■ **Tarefa proposta 1**
Responda, com base no texto sobre o julgamento do caso Zanella:
(a) A que pena foi condenado o policial Airton Adonsk Júnior?
(b) Em que bairro de Curitiba o estudante Rafael Rodrigo Zanella foi morto?
(c) Em que será fundamentado o pedido de prisão preventiva de Maurício Fowler?
■ **Tarefa proposta 2**
Retome o texto sobre o julgamento do caso Zanella e dê continuidade a ele a partir da última frase.

■ **Texto fornecido**
────────────────────────────────────────

O Ministério Público vai enviar à 6ª Vara Criminal - provavelmente no início da próxima semana - o pedido de prisão preventiva de Maurício Fowler, delegado-adjunto do 12º Distrito Policial de Curitiba na época em que o estudante Rafael Rodrigo Zanella, de 20 anos, foi morto numa abordagem policial, no bairro Santa Felicidade, em maio de 97. Segundo o advogado Júlio Góes Militão da Silva, que atua como assistente de acusação no julgamento do investigador da Polícia Civil Reinaldo Siduovski, iniciado ontem na capital, o pedido será fundamentado no depoimento do réu, que afirmou ter sido procurado e pressionado por Fowler a mentir em suas declarações.
Siduovski é o segundo dos nove acusados de envolvimento na morte do estudante a ser julgado. O primeiro foi o policial Airton Adonsk Júnior, condenado a 38 anos de reclusão, no início do mês passado. Os policiais são acusados também de colocar maconha junto ao corpo de Zanella, para fazer crer que se tratava de um traficante que resistiu à ordem de prisão. Rafael Zanella foi morto com um tiro na cabeça.
O primeiro dia do julgamento de Siduovski foi marcado por acusações contra Fowler. O réu afirmou que o delegado foi o mentor da farsa montada para acobertar a morte de Zanella e fugir das responsabilidades. No primeiro julgamento do caso, Fowler já havia sido apontado como o responsável pela farsa.

────────────────────────────────────────

■ **Dados fornecidos**
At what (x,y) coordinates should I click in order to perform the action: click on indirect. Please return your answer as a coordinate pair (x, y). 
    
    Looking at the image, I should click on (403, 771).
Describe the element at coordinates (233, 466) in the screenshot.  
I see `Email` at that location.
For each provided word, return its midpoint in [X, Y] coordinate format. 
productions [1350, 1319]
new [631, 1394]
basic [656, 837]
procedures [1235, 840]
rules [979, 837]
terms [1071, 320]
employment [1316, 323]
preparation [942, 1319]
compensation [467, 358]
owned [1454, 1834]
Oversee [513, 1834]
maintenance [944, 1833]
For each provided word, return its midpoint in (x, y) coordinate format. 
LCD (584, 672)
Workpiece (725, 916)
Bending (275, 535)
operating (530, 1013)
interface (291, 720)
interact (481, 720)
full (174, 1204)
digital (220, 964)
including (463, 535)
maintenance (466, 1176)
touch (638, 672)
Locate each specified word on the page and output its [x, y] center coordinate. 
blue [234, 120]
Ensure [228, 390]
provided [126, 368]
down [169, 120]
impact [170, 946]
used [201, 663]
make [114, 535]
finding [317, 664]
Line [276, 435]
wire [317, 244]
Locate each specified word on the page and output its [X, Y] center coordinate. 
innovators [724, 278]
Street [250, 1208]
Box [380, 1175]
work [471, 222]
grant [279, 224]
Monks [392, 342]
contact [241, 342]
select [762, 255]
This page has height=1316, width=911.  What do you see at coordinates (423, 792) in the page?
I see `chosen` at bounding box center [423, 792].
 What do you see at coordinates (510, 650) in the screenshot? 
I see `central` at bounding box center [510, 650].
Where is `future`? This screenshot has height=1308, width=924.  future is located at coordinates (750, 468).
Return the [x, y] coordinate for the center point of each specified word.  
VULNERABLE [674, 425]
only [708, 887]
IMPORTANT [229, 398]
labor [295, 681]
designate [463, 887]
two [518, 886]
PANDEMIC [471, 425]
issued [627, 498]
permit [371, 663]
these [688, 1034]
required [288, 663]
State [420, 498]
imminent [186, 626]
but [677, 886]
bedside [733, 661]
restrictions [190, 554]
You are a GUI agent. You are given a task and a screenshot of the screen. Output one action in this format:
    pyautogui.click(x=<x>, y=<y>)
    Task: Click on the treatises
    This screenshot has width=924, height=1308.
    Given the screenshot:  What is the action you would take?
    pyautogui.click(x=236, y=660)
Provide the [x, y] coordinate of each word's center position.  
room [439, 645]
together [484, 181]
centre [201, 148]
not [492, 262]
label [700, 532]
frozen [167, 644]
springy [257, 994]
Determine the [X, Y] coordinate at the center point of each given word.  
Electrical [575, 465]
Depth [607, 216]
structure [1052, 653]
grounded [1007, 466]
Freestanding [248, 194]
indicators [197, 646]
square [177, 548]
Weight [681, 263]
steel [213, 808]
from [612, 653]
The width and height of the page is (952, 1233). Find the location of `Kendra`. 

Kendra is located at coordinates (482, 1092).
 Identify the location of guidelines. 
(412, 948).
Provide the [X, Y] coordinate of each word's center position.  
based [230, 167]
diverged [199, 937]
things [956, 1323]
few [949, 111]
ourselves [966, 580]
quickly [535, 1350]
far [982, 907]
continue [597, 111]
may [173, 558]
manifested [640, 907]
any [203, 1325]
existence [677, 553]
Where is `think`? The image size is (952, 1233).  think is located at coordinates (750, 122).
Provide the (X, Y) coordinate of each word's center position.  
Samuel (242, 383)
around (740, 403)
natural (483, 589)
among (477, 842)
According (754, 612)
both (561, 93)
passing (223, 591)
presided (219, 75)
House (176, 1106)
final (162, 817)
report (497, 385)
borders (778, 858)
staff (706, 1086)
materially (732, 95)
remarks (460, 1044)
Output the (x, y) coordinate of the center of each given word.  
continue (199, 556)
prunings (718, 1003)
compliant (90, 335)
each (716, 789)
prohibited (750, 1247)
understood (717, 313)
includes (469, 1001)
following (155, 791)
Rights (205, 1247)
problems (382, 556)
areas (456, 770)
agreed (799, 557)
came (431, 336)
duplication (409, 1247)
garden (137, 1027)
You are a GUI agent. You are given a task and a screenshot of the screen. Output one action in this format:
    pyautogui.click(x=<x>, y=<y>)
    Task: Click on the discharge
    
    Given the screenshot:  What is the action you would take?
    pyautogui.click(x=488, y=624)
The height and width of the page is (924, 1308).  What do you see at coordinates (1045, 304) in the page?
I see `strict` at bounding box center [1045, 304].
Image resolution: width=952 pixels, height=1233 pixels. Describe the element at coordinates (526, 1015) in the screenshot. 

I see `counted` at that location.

────────────────────────────────────────

■ **Resposta final 1**
(a) A 38 anos de reclusão.
(b) No bairro Santa Felicidade.
(c) No depoimento do réu, que afirmou ter sido procurado e pressionado por Fowler a mentir em suas declarações.

■ **Resposta final 2**
Siduovski responde pelos crimes de tortura psicológica, denúncia caluniosa, homicídio qualificado e obstrução da Justiça. O investigador chegou a afirmar ter recebido a ordem de Fowler para que colocasse uma arma com o número de registro adulterado sobre o corpo de Zanella. ‘‘Cheguei a alertar o delegado de que a perícia iria desmascarar toda a farsa, quando ele me ameaçou’’, disse.
O réu afirmou ter presenciado o informante da polícia Almiro Deni Schimidt - apontado como o autor do disparo que matou Zanella - acertar um tiro na viatura policial em que estavam. Isto teria acontecido para forjar uma troca de tiros entre os policiais e o carro em que o estudante e os amigos estavam. Siduovski disse ter questionado o informante Schimidt sobre o tiro, quando este disse estar atendendo ordens do delegado-adjunto.
Este depoimento fez o juiz Luiz Zarpellon questionar o porque do delegado-adjunto estar respondendo o processo em liberdade, enquanto outros quatro réus estão presos. Zarpellon foi informado que Fowler chegou a ter a prisão preventiva decretada, mas conseguiu um habeas corpus concedido pelo desembargador e presidente do Tribunal de Justiça Henrique Lenz Cesar.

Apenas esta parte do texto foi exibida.